Good intentions, bad outcomes – charity donations lead to flytipping fines

Image of council workers collecting flytipping from outside a charity clothing bank

Slough Borough Council is reminding residents that even if their intentions are good, anything left outside a bin – even a charity clothing bank – is flytipping and anyone caught will be fined £1,000.

For more than a month, special CCTV and ANPR cameras have been tracking flytipping activity at Everett’s Corner in Cippenham with 29 fly-tipping fixed penalty notices issued in the first month alone.

Each fixed penalty notice is a fine of £1,000, reduced to £500 if paid within 10 days.

Seven duty of care fixed penalties were also issued to people in the first month who have given their waste to someone else, who has then flytipped it.

Each duty of care notice is a fine of £600 reduced to £400 if paid within 10 days.

But the cameras at Everett’s Corner, where there are two charity clothing bins, have thrown up another issue – residents who are trying to do the right thing by donating clothes, but ending up flytipping by leaving bags of clothes by, rather than in, the bins.

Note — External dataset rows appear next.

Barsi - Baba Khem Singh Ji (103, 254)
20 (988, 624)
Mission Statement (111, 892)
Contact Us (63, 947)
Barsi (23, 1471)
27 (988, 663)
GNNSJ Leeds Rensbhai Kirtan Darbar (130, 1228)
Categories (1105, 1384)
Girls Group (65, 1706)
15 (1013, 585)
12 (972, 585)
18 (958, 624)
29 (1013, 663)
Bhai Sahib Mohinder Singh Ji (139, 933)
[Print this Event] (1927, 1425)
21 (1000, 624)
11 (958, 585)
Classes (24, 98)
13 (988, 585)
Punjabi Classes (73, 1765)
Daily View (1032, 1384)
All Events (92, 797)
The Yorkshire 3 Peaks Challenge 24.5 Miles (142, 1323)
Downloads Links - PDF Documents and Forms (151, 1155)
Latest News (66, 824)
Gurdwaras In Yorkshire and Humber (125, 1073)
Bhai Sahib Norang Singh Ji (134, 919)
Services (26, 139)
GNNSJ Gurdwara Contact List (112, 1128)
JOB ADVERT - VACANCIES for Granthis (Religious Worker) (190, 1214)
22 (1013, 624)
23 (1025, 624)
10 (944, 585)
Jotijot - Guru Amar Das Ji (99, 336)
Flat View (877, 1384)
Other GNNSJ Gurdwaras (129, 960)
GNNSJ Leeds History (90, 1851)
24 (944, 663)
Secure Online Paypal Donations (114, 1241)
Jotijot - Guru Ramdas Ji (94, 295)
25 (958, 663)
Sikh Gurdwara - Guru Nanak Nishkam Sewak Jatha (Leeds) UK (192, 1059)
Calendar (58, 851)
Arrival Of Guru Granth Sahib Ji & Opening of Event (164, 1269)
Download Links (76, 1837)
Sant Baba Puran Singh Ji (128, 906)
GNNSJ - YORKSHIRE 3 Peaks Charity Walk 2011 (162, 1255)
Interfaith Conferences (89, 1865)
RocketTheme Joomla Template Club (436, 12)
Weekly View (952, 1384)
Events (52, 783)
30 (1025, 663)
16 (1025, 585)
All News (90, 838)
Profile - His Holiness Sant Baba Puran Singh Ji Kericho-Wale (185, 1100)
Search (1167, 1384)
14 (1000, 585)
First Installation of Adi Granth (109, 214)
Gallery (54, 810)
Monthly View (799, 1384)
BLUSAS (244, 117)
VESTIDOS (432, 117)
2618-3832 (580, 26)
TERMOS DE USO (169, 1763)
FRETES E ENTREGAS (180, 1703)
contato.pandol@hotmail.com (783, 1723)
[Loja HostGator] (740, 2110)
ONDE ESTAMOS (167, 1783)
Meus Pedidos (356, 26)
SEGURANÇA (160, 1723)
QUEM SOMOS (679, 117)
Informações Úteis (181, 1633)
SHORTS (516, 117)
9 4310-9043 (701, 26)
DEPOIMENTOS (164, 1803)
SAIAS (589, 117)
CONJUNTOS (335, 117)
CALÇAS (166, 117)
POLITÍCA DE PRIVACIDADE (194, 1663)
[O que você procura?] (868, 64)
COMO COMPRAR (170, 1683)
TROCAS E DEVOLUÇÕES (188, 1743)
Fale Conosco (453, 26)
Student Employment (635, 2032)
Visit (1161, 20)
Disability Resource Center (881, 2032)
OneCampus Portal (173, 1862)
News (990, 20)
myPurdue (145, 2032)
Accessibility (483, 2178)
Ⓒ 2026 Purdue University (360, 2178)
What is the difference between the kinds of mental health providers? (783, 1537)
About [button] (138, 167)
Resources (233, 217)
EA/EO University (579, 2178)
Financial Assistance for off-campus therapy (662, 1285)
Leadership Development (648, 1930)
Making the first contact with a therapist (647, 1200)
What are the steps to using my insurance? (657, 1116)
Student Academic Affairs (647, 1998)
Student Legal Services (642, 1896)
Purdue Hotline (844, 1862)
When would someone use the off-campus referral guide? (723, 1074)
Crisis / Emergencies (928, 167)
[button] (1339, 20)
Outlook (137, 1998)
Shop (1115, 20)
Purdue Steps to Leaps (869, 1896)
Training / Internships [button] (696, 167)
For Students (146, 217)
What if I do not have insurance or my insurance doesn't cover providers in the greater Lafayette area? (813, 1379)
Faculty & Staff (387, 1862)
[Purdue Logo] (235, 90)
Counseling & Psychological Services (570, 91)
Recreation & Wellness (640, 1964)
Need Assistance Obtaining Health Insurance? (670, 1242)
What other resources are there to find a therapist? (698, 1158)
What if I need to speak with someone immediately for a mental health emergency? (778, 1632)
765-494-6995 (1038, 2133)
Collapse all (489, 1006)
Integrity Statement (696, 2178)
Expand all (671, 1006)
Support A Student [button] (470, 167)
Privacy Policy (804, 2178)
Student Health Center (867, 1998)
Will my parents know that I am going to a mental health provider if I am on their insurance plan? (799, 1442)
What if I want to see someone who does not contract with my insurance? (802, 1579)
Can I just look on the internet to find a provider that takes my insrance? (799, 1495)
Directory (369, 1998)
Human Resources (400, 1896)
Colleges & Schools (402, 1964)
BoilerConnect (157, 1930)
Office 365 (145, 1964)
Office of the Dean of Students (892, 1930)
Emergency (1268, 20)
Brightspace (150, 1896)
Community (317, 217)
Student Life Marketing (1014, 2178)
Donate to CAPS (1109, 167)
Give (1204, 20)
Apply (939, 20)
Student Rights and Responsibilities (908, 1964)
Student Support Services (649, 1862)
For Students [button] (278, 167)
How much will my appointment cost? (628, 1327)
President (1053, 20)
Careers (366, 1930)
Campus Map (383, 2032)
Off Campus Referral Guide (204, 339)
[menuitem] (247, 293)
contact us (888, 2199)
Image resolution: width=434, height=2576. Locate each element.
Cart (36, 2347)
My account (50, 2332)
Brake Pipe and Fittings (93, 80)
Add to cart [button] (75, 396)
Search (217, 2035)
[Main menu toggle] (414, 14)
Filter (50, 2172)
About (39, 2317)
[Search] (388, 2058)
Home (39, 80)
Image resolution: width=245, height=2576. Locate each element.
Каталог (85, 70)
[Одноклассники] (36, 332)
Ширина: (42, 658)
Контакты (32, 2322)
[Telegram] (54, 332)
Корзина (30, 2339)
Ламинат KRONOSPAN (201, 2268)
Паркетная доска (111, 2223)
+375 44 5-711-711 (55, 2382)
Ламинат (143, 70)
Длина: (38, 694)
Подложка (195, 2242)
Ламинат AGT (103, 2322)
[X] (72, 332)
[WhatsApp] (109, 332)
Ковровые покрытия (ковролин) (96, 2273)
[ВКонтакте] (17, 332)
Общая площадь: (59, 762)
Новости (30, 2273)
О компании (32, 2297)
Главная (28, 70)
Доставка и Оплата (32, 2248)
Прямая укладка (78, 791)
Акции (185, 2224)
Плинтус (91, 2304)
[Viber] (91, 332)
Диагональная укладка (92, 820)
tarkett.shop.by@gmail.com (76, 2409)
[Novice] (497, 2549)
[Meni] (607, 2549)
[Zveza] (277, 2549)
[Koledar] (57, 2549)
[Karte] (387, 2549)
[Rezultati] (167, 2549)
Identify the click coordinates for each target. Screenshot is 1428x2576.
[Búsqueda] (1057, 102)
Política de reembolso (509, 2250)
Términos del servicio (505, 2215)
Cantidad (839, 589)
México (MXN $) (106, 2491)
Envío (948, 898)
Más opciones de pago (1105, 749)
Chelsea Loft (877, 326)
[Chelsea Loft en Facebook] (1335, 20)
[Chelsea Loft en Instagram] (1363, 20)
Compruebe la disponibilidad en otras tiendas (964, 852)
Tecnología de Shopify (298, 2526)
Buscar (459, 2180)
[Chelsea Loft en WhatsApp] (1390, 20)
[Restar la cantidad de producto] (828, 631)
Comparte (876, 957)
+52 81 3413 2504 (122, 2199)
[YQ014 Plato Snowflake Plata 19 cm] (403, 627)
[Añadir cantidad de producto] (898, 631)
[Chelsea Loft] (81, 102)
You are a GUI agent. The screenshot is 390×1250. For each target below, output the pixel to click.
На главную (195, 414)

The council believes residents are assuming the charity bank organisation will collect the bags at the same time the bins are emptied, but instead it attracts more flytipping, all of which the council has to clear.

Greg Edmond, environmental crime team leader, said: “Fortunately for the charity, but unfortunately for residents, the bins get full quite quickly and residents, wanting to do the right thing are leaving bags beside the clothing banks.

“This is flytipping, whatever good intentions there may have been, and it is clear that even one bit of flytipping encourages others with less good intentions to flytip; that one bag of clothes becomes two, then that attracts more dumping of things like mattresses, broken furniture or worse.

“If the clothing bank is full, please take your clothing donations home, take them to the tip or even a different clothing bank. You may not think you are flytipping, but you are and if we catch you, you will be fined.”

The council is in regular touch with the clothing bank charity to ensure the banks are collected in a timelier manner and do not contribute to the flytipping problem.

Councillor Ejaz Ahmed, lead member for public protection, said: “Charity clothing banks and charity shops provide a great opportunity for people wanting to get rid of old clothes, but if the bins are full and the shops are closed, anything left outside is flytipping.

“The bags left outside are often ripped open, spreading those donations around, or everything gets wet rendering the donation unusable.

“And worst of all, it attracts other people to dump other items.

“We know people donating clothes are trying to do the right thing. But please, don’t turn your charitable giving into a flytip.”